ANTHONY J. ANNUCCI, as Acting Commissioner of Corrections and Community Supervision, Respondent.

Calendar Date: October 25, 2016
Before: Peters, P.J., Garry, Lynch, Devine and Mulvey, JJ.

Wade Briggs, Comstock, petitioner pro se.

Eric T. Schneiderman, Attorney General, Albany (William E. Storrs of counsel), for respondent.



MEMORANDUM AND JUDGMENT

Proceeding pursuant to CPLR article 78 (transferred to this Court by order of the Supreme Court, entered in Albany County) to review a determination of respondent finding petitioner guilty of violating a prison disciplinary rule.

Petitioner, a prison inmate, was charged in a misbehavior report with drug use after his urine twice tested positive for THC. Following a tier III disciplinary hearing, petitioner was found guilty, and that determination was affirmed upon administrative appeal with a modified penalty. This CPLR article 78 proceeding ensued.

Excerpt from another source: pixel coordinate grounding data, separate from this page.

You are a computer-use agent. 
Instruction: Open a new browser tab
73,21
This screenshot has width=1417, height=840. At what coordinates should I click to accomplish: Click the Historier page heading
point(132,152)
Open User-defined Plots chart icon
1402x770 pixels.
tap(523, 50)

We confirm. The misbehavior report, positive drug test results and related documentation provide substantial evidence to support the finding that petitioner had used drugs (see Matter of

Walker v Annucci, 129 AD3d 1414, 1415 [2015]; Matter of Merritt v Fischer, 108 AD3d 993, 994 [2013]). Petitioner did not request that the author of the misbehavior report testify at the hearing, contrary to his contention, and the Hearing Officer was under no obligation to do so for him (see Matter of Tulloch v Fischer, 90 AD3d 1370, 1371 [2011]; Matter of Hernandez v Selsky, 62 AD3d 1177, 1178 [2009]; Matter of Retamozzo v New York State Dept. of Correctional Servs., 31 AD3d 1083, 1084 [2006]). Furthermore, the record demonstrates that petitioner was provided with all of the urinalysis testing documentation mandated by the pertinent regulations (see 7 NYCRR 1020.4 [f] [1] [iv]; 1020.5 [a]). Petitioner's remaining contentions have been examined and found to be without merit.

Peters, P.J., Garry, Lynch, Devine and Mulvey, JJ., concur.

ADJUDGED that the determination is confirmed, without costs, and petition dismissed.